Property is often dealt with in terms of a lease. The owner (the freeholder) hands the use of land or a building to a leaseholder in return for a sum of money, or for an amount to be paid regularly. The contract describing the terms is called a lease.

The land and a building on it can be dealt with separately. Thus my mum's house is owned by her, and could readily be sold, but she pays a sum to the owner of the land it sits on. That sum is written into the lease. The "ground rent" was commonly fixed (my mum pays three guineas a year - £3.15), but modern properties may have all sorts of clauses allowing the amount to be increased, sometimes exorbitantly. Older leases quoted sums which seemed good at the time, but a lease is commonly for 99 or even 999 years, and inflation was not taken into account.

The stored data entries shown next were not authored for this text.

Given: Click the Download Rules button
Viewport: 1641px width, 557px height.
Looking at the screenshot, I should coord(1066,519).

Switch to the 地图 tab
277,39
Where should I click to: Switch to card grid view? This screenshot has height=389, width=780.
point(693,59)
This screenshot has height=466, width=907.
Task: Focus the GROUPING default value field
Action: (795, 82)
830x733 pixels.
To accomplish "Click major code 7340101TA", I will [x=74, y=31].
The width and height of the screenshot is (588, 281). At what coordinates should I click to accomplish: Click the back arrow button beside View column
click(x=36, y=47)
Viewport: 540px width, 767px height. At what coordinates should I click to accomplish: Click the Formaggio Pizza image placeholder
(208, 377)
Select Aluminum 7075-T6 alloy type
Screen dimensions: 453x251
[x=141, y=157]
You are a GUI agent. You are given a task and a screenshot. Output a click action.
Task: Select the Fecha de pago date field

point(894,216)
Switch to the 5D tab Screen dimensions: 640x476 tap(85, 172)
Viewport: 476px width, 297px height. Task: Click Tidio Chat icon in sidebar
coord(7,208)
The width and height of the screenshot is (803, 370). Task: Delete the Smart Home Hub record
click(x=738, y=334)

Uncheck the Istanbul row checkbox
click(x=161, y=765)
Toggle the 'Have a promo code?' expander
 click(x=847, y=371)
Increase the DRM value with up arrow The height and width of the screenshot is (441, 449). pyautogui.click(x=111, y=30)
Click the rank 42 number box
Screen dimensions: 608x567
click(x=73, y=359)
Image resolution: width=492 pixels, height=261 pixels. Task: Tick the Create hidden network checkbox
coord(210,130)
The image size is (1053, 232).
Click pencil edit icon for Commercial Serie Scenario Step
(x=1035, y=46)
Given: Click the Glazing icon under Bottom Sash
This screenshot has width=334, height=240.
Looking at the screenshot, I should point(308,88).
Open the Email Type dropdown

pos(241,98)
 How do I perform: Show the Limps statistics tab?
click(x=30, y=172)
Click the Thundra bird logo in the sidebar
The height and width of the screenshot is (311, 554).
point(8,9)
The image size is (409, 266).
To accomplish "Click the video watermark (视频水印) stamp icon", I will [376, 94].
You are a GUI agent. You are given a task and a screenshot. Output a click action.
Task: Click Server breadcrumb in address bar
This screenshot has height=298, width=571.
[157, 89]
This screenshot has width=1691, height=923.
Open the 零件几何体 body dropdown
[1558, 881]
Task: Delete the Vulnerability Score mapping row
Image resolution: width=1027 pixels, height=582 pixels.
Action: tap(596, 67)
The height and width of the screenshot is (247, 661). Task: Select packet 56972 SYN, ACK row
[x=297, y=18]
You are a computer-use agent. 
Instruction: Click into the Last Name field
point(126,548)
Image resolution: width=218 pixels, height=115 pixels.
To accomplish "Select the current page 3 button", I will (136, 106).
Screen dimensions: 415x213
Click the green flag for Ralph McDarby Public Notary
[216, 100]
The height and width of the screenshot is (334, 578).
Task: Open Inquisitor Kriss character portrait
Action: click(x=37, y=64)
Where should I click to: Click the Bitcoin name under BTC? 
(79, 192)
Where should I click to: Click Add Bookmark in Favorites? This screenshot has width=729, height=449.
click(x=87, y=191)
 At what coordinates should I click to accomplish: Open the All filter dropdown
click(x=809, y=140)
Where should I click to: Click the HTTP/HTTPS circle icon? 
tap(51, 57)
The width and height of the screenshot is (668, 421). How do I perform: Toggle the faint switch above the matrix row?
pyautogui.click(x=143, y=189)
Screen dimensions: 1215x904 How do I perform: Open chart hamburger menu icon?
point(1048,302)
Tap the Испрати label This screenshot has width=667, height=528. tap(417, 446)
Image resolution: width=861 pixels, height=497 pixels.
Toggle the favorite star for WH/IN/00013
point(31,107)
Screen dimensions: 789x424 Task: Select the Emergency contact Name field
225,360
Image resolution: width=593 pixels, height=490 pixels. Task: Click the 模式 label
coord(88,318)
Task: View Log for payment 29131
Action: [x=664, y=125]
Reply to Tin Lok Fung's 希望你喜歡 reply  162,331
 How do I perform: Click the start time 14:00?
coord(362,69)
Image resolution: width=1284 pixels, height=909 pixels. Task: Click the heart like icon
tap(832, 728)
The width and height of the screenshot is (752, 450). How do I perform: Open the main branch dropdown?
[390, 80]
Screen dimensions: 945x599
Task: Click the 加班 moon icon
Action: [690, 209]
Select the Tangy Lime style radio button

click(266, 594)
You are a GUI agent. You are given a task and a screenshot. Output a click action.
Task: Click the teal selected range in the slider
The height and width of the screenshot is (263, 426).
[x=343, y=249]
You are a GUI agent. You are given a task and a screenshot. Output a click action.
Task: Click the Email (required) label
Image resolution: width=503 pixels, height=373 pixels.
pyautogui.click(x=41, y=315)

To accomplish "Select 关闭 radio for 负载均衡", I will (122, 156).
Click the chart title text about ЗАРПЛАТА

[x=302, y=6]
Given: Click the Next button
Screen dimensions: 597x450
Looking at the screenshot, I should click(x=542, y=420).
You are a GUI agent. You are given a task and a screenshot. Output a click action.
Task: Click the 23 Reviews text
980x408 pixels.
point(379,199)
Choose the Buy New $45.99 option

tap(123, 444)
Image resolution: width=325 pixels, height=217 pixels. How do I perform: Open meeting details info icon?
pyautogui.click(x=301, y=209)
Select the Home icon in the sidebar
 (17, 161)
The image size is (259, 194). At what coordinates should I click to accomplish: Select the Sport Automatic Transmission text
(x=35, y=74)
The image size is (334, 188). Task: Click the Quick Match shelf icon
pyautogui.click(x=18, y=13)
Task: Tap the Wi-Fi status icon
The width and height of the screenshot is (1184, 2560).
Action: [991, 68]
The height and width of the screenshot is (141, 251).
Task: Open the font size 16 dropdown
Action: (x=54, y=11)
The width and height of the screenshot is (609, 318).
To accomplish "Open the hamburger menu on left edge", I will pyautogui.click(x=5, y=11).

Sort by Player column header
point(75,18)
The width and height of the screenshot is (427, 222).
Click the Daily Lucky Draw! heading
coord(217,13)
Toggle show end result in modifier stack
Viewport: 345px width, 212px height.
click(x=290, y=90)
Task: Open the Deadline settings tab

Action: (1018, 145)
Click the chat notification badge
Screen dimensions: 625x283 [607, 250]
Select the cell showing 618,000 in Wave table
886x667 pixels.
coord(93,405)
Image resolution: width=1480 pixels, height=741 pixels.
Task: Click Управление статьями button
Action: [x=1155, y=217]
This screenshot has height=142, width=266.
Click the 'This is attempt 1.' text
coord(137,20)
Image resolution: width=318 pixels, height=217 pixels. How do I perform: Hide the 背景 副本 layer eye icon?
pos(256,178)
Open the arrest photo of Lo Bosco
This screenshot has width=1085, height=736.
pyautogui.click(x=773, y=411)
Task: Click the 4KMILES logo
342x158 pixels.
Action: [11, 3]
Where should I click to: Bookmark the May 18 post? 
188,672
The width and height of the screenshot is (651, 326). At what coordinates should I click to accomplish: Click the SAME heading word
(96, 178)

In the 19th century and earlier, there was a tendency for agricultural property to have a lease specified not in a fixed number of years, but in a number of lives - usually three lives in my part of the world. The exact people would be specified in the lease, and it was common to have a spread across the generations. Thus, the current farmer would be named, unless he was past "middle aged". His son might be next, as he would be the next likely person in charge. Then a grandchild of the current farmer, usually one who had already survived infancy.

This gave the business a chance of long term planning, knowing that the farm would still be in the family many years into the future.

Note that the people named in the lease need not actually be involved in running the farm. It is enough that they still be alive, and that SOMEONE pays the ground rent to the freeholder. Thus, a first born child might have been a girl, and named in the lease. A son born later might be the one running the farm when he grew up. It would be in his interest to ensure that his older sister lived a long life.

Once the last person named in the lease dies, or the fixed term expires, the property automatically reverts to the freeholder. It is normal to allow renegotiation of the lease at any time, but the freeholder is normally in a strong position to dictate terms.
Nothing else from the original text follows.